» To be done
Count the lines in the material that contain the string "Select", matching case exactly. Give only the number.

» Screenshot and document pointing data
— Begin —
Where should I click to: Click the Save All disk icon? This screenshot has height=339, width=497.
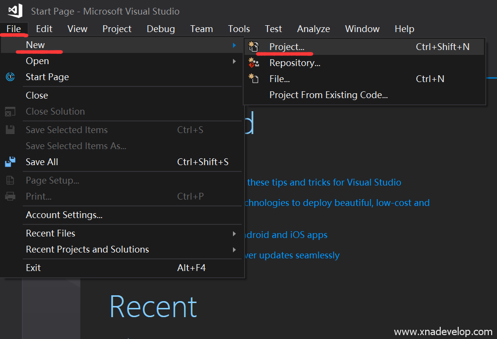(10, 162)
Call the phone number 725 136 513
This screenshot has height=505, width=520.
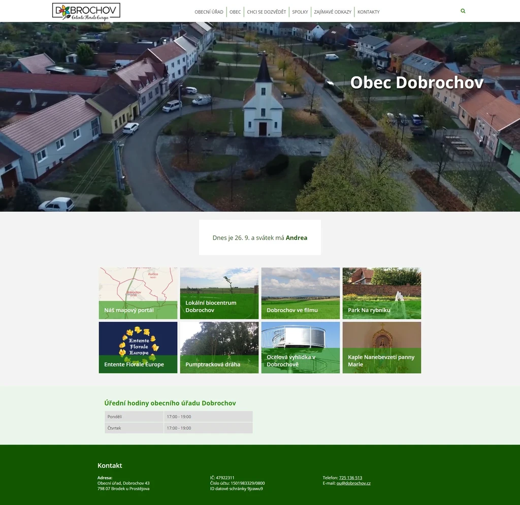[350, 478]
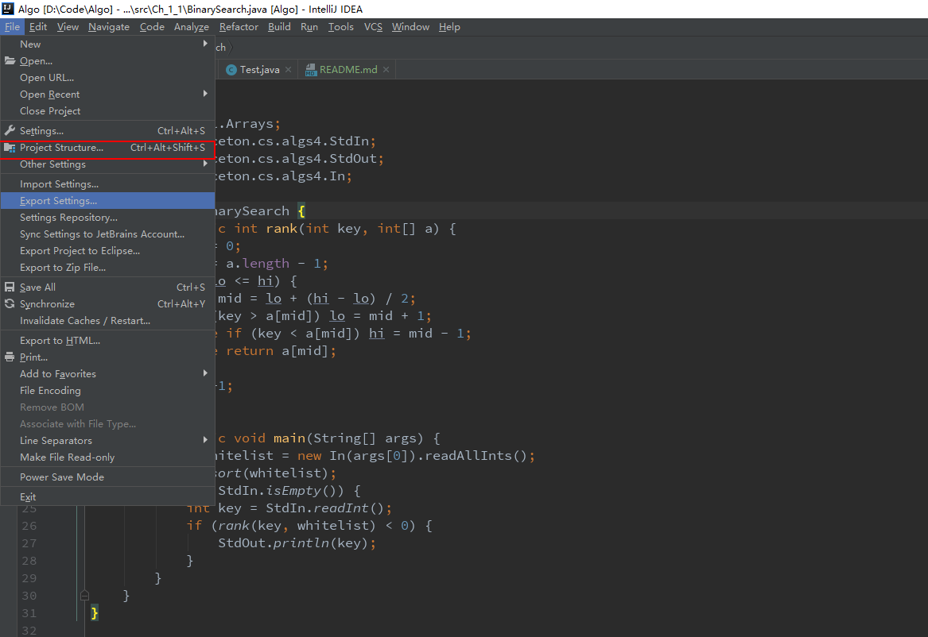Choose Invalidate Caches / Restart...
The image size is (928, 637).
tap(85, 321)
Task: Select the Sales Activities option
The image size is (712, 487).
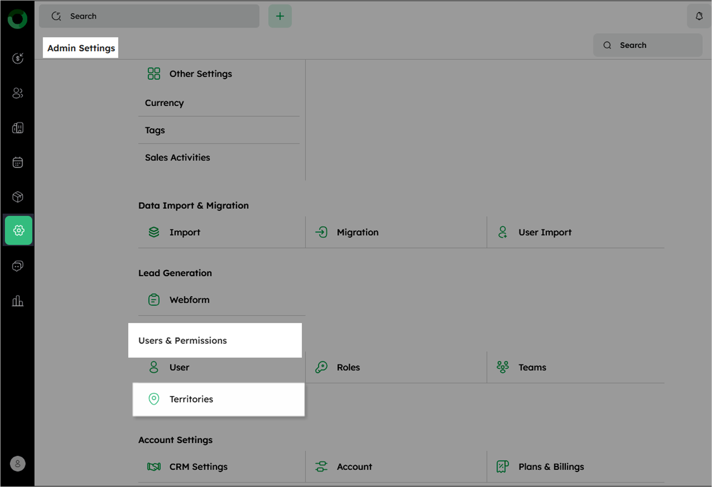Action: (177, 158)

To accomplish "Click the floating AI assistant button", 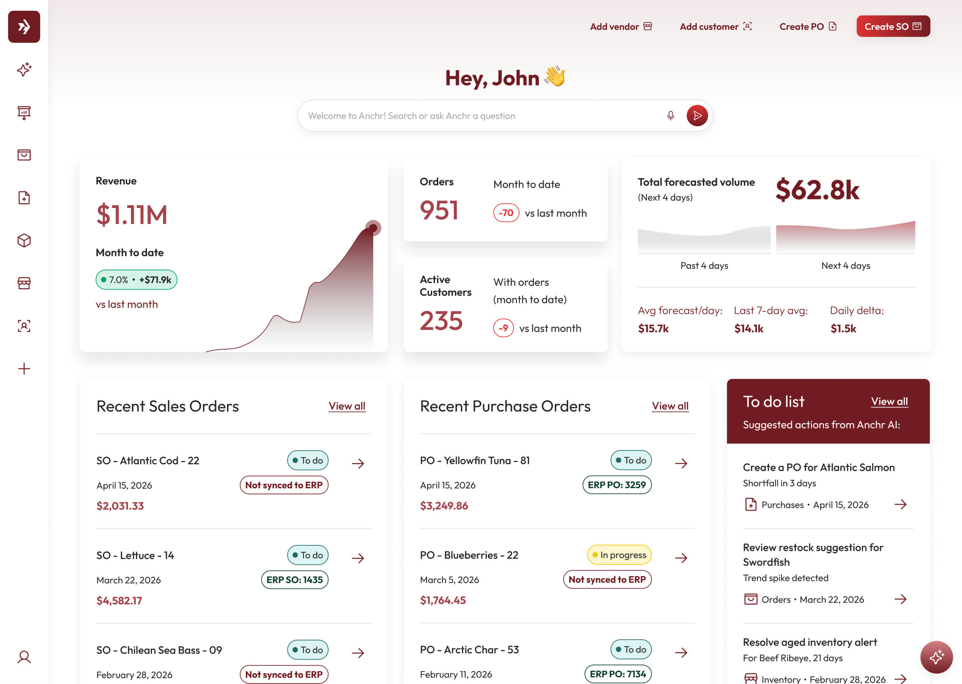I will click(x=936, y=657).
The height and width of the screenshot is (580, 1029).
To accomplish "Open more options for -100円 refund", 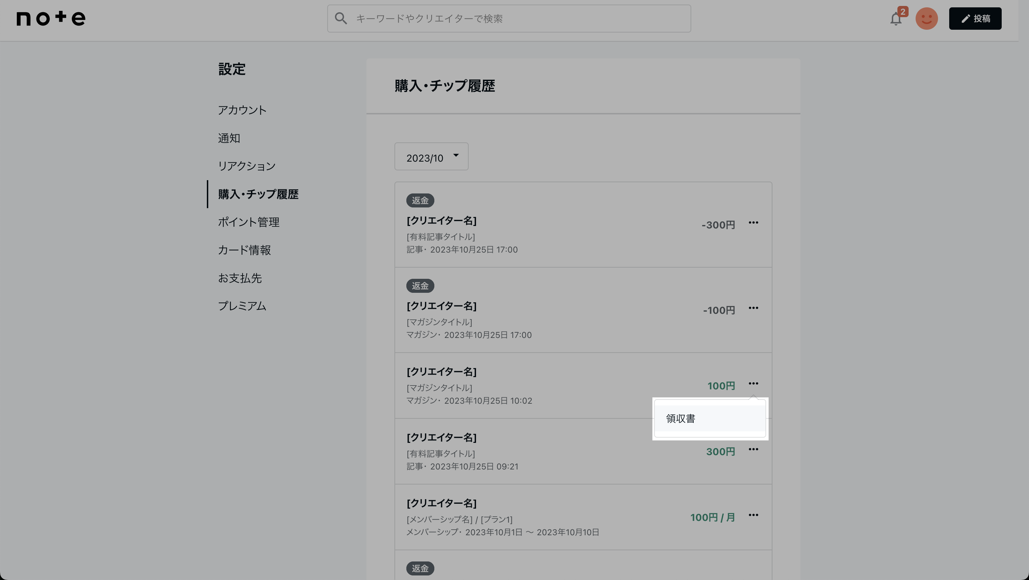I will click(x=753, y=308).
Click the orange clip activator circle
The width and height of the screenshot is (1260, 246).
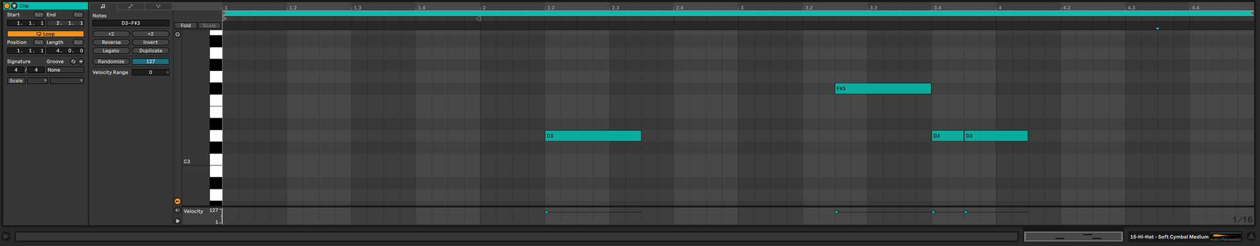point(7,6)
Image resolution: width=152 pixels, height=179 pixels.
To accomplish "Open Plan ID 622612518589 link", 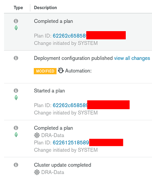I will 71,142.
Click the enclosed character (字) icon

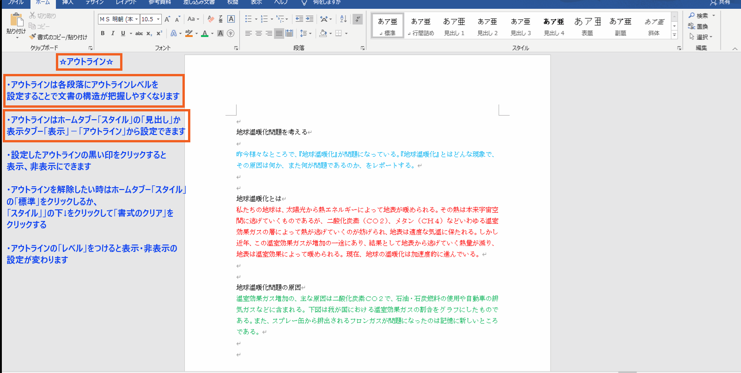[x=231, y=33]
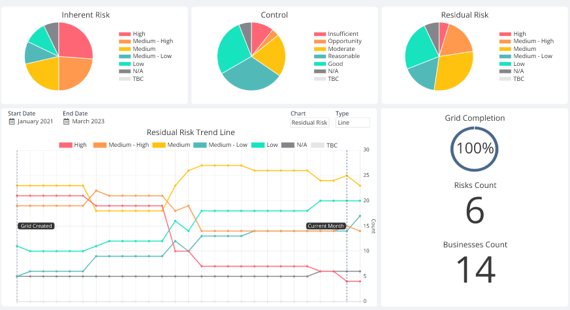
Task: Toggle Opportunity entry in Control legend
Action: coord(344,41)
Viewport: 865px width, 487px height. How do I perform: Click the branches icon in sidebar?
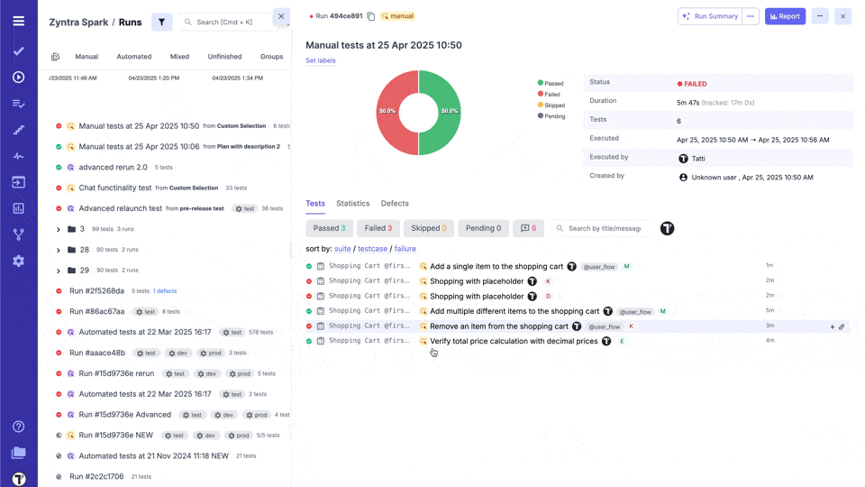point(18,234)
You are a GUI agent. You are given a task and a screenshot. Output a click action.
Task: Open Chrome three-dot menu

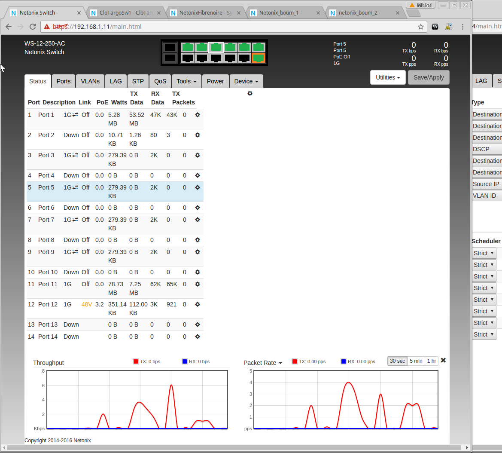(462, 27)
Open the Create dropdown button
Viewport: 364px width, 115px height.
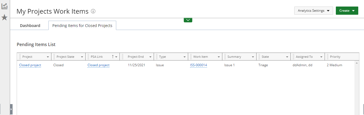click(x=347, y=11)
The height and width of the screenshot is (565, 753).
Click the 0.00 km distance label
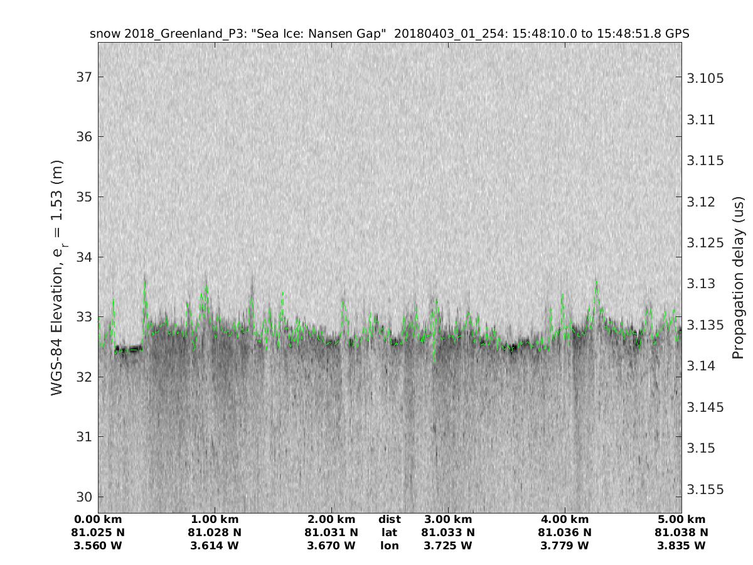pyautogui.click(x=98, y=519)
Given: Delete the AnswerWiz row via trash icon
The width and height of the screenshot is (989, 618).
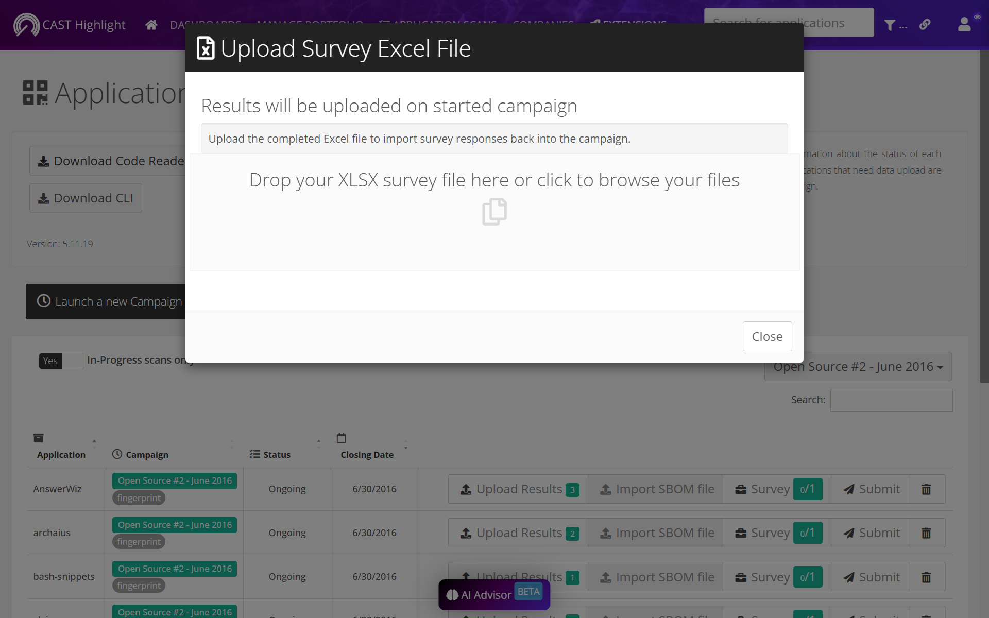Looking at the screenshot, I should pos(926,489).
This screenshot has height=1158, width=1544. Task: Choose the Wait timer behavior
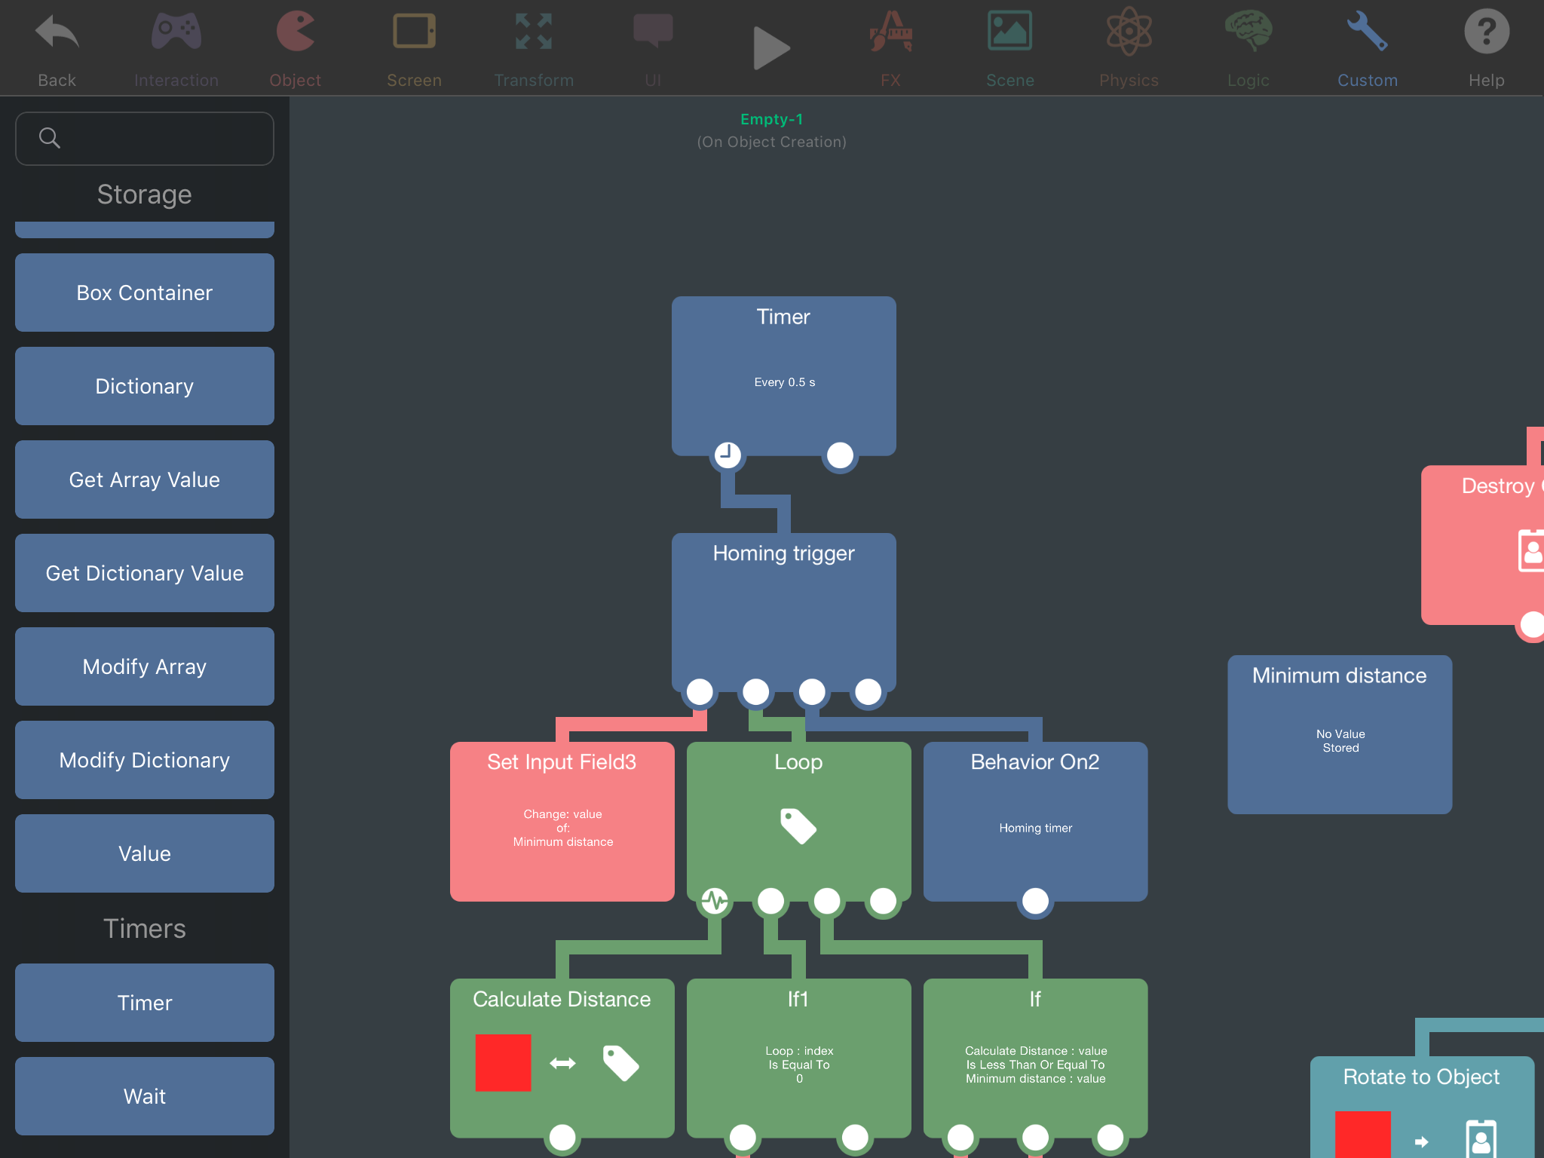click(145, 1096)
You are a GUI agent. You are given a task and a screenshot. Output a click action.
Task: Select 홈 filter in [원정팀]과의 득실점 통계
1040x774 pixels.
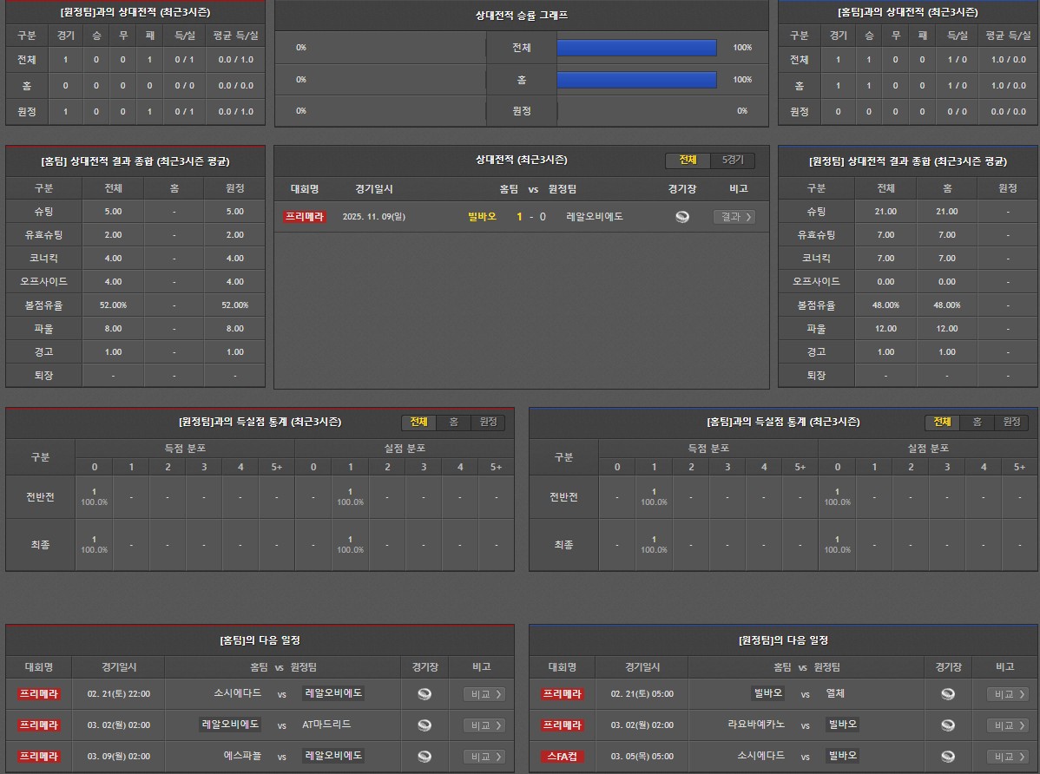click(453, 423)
— End —
» Right answer
2